▶ **Stated exercise**:
Rescale the rows from the one containing "The image size is (1080, 692)." through the one containing "I will point(334,63).", both included, and give back only those rows in full, requests too. Multiply each click coordinate in the answers by 1.45 and round to whole numbers with halves going up, but keep the numbers in the requests unchanged.

** Start **

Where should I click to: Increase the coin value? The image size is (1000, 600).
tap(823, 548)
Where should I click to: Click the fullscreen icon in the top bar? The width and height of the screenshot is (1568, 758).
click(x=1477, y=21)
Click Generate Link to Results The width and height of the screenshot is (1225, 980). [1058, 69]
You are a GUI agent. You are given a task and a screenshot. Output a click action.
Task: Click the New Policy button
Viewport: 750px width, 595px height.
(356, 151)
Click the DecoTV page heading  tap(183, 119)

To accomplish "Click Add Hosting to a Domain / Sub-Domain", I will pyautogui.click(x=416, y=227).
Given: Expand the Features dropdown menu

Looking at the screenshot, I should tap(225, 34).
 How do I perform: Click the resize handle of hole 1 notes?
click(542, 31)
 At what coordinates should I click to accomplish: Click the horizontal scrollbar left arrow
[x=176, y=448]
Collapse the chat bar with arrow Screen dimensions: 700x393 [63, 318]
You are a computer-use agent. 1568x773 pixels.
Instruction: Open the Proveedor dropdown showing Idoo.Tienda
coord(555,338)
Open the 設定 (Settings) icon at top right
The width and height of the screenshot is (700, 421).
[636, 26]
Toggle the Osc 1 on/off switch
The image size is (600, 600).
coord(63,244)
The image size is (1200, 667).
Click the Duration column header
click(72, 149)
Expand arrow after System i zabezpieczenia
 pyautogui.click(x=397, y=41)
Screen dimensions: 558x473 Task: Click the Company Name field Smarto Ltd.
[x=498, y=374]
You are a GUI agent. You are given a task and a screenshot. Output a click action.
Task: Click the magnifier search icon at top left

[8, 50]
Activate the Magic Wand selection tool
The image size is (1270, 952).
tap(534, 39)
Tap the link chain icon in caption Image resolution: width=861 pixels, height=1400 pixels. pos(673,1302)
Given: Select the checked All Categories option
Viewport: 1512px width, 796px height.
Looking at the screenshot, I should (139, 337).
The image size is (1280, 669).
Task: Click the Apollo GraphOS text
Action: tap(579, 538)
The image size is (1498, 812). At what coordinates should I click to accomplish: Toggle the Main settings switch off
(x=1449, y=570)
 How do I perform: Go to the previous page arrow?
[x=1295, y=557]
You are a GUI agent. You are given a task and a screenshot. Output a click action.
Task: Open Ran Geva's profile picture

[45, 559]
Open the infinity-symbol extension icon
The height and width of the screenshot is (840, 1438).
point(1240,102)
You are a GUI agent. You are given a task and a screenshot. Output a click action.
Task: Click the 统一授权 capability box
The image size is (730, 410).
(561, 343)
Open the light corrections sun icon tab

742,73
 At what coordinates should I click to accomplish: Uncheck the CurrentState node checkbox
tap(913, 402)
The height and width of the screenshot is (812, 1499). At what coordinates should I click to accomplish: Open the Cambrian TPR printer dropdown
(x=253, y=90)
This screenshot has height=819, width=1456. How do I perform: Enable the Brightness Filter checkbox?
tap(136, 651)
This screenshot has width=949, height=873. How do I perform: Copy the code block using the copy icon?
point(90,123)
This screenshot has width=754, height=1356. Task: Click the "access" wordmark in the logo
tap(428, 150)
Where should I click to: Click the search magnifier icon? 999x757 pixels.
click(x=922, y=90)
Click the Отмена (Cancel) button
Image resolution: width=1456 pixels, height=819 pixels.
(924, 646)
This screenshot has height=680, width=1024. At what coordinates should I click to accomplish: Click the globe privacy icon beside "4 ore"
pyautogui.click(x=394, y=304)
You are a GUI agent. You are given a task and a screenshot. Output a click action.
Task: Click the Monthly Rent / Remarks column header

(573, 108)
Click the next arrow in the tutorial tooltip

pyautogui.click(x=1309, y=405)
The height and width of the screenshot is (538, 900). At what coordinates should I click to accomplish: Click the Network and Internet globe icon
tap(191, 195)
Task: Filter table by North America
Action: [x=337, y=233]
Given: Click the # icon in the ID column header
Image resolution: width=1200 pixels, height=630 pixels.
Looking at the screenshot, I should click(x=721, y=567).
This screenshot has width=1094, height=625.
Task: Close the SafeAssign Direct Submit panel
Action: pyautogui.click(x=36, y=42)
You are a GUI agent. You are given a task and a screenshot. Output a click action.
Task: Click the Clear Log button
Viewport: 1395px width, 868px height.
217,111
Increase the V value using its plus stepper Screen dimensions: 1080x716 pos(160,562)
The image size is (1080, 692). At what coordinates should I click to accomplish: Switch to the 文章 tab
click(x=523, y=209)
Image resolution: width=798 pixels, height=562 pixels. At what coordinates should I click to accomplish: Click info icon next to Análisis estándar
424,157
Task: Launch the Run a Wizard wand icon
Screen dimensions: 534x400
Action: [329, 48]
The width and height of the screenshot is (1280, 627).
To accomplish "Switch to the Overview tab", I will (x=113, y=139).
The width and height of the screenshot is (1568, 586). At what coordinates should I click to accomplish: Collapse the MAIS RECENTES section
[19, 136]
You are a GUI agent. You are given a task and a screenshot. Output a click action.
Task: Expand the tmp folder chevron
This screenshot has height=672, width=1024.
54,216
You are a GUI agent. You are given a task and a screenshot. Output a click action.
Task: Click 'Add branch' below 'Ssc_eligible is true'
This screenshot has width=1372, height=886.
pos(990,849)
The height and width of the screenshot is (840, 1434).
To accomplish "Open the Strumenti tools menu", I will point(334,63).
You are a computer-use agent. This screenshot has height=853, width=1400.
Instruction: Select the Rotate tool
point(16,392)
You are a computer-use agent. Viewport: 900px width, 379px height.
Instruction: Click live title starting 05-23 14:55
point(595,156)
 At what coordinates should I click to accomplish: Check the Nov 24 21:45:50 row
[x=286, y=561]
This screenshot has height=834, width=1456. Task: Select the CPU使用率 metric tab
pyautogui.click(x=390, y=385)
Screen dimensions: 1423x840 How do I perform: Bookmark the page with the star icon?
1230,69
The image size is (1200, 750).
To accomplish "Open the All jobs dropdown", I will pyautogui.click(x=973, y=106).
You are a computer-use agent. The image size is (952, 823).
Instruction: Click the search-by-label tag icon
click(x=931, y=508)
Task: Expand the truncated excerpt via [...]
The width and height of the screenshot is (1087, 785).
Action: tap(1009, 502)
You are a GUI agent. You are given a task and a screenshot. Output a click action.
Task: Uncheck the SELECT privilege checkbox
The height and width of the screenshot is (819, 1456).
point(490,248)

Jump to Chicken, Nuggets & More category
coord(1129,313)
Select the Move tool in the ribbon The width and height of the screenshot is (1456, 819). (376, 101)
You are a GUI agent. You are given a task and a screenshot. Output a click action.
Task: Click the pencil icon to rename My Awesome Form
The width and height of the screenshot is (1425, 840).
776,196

** End **

▶ **Correct output**:
The image size is (1080, 692). At what coordinates should I click to accomplish: Switch to the 文章 tab
click(x=758, y=303)
Image resolution: width=798 pixels, height=562 pixels. At what coordinates should I click to accomplish: Click info icon next to Análisis estándar
615,228
Task: Launch the Run a Wizard wand icon
Screen dimensions: 534x400
Action: [477, 70]
The width and height of the screenshot is (1280, 627).
To accomplish "Switch to the Overview tab", I will (x=164, y=202).
The width and height of the screenshot is (1568, 586). At what coordinates should I click to accomplish: Collapse the MAIS RECENTES section
[28, 197]
You are a GUI agent. You are given a task and a screenshot. Output a click action.
Task: Expand the tmp folder chevron
This screenshot has height=672, width=1024.
78,313
You are a GUI agent. You are given a task and a screenshot. Output a click action.
Task: Click 'Add branch' below 'Ssc_eligible is true'
This screenshot has width=1372, height=886.
pos(1436,1231)
The height and width of the screenshot is (840, 1434).
To accomplish "Open the Strumenti tools menu", I will point(484,91).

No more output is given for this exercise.